● Stated exercise
Copy out the records below without any changes, from the line with "Describe the element at coordinates (2481, 229)" up to and including the line with "center [24, 305].".

## Begin

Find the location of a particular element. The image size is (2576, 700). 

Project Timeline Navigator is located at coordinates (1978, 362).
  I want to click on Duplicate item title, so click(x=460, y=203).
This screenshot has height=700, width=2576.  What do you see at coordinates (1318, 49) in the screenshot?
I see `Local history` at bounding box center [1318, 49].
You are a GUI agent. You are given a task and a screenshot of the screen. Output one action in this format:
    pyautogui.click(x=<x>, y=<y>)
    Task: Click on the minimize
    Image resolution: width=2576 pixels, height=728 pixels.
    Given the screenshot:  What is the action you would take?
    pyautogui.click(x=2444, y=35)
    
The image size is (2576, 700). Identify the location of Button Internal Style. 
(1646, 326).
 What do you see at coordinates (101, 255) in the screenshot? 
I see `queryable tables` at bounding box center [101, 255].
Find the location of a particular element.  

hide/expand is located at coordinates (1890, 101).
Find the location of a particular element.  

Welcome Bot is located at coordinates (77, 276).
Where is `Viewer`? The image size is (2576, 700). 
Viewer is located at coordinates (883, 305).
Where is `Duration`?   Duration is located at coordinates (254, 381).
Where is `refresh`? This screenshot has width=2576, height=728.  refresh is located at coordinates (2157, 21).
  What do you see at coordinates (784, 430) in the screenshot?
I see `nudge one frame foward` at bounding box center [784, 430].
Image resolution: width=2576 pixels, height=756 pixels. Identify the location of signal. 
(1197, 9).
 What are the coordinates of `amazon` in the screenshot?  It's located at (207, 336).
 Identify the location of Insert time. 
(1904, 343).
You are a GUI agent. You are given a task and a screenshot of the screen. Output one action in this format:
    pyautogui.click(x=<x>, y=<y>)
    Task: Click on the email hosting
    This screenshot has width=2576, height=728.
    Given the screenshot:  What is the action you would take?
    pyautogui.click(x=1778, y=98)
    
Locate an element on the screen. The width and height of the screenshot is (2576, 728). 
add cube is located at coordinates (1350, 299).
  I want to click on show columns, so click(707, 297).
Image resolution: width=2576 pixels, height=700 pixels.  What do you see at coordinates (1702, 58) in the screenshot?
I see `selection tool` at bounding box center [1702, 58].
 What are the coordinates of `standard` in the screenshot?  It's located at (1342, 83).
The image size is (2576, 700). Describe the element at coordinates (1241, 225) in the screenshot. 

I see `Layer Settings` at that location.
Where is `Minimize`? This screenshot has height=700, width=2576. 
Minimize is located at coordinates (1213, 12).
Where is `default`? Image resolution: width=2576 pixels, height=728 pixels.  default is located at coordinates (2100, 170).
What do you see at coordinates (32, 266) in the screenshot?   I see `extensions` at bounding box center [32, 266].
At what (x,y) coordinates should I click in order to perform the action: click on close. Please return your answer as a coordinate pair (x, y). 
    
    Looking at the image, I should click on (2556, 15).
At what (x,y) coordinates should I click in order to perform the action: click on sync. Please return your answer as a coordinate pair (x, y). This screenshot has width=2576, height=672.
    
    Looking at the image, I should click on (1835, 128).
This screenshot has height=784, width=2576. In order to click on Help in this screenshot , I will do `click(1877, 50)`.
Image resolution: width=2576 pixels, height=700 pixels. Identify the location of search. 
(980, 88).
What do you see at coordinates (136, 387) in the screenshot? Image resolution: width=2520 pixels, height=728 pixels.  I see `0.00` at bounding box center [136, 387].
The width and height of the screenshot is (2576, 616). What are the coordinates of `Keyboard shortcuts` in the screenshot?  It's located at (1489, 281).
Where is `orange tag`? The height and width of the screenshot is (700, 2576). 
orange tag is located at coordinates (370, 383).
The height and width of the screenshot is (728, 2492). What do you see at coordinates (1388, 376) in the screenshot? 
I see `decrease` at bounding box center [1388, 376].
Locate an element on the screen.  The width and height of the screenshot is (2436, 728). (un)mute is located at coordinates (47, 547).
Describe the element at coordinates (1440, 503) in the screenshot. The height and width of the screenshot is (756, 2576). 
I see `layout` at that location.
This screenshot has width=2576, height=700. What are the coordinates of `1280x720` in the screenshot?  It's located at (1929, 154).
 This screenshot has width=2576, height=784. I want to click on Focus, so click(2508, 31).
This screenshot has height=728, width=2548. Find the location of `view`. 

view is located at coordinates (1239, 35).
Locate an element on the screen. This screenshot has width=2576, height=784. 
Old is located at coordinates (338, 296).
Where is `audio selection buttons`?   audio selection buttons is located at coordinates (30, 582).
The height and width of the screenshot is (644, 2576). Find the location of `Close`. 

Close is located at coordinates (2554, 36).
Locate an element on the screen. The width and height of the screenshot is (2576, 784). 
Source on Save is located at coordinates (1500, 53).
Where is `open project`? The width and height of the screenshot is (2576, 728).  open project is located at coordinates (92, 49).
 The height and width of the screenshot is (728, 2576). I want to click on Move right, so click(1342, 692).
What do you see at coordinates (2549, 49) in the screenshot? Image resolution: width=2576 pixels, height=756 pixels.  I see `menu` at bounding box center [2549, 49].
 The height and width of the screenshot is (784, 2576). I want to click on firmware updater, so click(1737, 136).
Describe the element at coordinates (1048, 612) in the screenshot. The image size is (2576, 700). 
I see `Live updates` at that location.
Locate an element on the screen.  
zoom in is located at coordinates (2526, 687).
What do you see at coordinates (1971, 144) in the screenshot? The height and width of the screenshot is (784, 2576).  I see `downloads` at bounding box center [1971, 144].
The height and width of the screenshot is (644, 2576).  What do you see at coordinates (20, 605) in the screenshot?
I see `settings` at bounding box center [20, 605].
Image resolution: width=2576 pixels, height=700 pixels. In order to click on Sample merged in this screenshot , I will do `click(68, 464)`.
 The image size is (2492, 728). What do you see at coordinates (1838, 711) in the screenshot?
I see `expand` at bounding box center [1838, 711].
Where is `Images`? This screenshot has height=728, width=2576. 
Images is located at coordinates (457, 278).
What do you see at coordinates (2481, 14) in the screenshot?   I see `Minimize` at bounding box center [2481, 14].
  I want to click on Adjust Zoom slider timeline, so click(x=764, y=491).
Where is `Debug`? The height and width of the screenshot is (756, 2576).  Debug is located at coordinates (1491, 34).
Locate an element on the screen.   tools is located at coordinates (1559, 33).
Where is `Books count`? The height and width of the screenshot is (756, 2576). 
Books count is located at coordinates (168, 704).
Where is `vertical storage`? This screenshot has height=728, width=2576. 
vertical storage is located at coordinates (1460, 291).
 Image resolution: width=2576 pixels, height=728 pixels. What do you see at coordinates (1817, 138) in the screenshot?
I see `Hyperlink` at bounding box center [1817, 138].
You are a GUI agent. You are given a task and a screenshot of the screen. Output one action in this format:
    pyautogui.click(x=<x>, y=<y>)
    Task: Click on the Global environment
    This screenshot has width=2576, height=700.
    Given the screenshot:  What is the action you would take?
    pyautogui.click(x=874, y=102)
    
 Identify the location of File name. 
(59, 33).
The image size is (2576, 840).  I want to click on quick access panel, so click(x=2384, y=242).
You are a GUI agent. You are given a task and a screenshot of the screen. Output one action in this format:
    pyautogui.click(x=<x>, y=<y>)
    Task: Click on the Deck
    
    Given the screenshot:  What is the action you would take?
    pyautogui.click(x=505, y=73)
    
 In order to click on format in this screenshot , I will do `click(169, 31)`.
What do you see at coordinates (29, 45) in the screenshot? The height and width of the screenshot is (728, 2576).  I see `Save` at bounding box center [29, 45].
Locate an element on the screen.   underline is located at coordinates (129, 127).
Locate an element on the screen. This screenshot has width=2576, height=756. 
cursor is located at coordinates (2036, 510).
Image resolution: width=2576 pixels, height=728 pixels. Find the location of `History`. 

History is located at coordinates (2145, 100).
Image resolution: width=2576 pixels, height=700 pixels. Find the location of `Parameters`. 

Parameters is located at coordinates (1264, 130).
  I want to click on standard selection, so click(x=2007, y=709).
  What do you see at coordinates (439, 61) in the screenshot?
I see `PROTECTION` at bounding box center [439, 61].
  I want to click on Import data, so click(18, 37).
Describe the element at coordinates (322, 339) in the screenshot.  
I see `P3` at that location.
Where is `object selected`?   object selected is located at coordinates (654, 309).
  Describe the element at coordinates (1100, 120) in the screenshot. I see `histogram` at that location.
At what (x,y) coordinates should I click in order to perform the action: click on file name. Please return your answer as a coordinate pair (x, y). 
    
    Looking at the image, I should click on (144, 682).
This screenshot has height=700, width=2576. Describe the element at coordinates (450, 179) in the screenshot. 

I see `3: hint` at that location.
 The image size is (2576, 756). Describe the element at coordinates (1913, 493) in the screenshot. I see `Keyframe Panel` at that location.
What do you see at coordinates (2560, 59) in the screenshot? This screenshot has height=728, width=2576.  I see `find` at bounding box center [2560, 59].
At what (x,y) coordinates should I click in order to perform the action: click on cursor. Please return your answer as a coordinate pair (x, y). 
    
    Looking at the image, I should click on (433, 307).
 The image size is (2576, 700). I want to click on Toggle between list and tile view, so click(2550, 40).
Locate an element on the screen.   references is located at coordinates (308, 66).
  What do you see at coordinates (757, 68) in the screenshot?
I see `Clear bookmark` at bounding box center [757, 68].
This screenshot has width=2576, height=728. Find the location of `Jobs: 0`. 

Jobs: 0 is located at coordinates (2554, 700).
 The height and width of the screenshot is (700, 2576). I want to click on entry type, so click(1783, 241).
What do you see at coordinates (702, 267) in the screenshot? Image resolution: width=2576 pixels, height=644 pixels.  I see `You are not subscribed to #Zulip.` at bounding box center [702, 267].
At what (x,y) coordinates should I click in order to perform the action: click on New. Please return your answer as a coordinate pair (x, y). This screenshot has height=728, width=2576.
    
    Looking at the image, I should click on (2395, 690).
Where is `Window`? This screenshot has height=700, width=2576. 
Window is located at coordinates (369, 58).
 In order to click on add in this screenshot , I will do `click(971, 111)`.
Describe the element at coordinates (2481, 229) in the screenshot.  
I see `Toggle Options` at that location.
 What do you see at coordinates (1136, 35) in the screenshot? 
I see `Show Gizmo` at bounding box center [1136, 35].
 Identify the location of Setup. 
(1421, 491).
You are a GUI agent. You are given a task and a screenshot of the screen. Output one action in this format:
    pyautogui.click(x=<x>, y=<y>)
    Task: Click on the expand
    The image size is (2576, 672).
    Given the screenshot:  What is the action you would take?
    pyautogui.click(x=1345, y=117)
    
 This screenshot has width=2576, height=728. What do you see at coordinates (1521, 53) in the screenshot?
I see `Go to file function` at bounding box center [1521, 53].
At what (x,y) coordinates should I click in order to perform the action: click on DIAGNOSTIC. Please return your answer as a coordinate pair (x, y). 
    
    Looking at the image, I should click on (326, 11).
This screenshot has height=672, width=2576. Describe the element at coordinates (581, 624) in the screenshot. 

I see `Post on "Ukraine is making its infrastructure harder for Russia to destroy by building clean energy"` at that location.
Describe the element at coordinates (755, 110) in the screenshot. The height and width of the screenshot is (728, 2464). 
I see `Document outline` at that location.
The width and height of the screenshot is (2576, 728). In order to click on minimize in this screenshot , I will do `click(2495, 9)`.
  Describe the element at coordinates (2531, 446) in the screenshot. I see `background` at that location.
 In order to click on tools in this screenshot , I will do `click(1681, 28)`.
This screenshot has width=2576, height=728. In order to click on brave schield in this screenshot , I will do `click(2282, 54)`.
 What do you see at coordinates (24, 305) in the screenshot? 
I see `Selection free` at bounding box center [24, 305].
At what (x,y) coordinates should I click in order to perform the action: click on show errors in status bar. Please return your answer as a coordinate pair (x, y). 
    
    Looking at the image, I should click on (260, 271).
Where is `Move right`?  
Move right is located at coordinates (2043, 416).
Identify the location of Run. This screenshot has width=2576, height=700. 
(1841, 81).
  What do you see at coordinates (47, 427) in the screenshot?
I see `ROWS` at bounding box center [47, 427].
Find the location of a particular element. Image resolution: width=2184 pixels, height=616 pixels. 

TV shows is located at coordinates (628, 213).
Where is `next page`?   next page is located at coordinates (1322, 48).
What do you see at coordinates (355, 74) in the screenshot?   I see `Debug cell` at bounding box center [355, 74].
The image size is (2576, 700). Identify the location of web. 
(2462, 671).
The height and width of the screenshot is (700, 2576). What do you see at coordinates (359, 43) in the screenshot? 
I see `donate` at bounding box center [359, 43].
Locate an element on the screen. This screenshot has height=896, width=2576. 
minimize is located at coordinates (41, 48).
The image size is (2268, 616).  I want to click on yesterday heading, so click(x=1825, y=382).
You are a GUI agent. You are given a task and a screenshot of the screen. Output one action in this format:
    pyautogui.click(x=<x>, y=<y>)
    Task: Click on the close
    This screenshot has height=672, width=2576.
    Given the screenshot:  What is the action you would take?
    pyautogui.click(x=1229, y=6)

## End

● Correct result
Describe the element at coordinates (2481, 229) in the screenshot.  
I see `Toggle Options` at that location.
 What do you see at coordinates (1136, 35) in the screenshot? 
I see `Show Gizmo` at bounding box center [1136, 35].
 Identify the location of Setup. 
(1421, 491).
You are a GUI agent. You are given a task and a screenshot of the screen. Output one action in this format:
    pyautogui.click(x=<x>, y=<y>)
    Task: Click on the expand
    The image size is (2576, 672).
    Given the screenshot:  What is the action you would take?
    pyautogui.click(x=1345, y=117)
    
 This screenshot has width=2576, height=728. What do you see at coordinates (1521, 53) in the screenshot?
I see `Go to file function` at bounding box center [1521, 53].
At what (x,y) coordinates should I click in order to perform the action: click on DIAGNOSTIC. Please return your answer as a coordinate pair (x, y). 
    
    Looking at the image, I should click on (326, 11).
This screenshot has height=672, width=2576. Describe the element at coordinates (581, 624) in the screenshot. 

I see `Post on "Ukraine is making its infrastructure harder for Russia to destroy by building clean energy"` at that location.
Describe the element at coordinates (755, 110) in the screenshot. The height and width of the screenshot is (728, 2464). 
I see `Document outline` at that location.
The width and height of the screenshot is (2576, 728). In order to click on minimize in this screenshot , I will do `click(2495, 9)`.
  Describe the element at coordinates (2531, 446) in the screenshot. I see `background` at that location.
 In order to click on tools in this screenshot , I will do `click(1681, 28)`.
This screenshot has width=2576, height=728. In order to click on brave schield in this screenshot , I will do `click(2282, 54)`.
 What do you see at coordinates (24, 305) in the screenshot? 
I see `Selection free` at bounding box center [24, 305].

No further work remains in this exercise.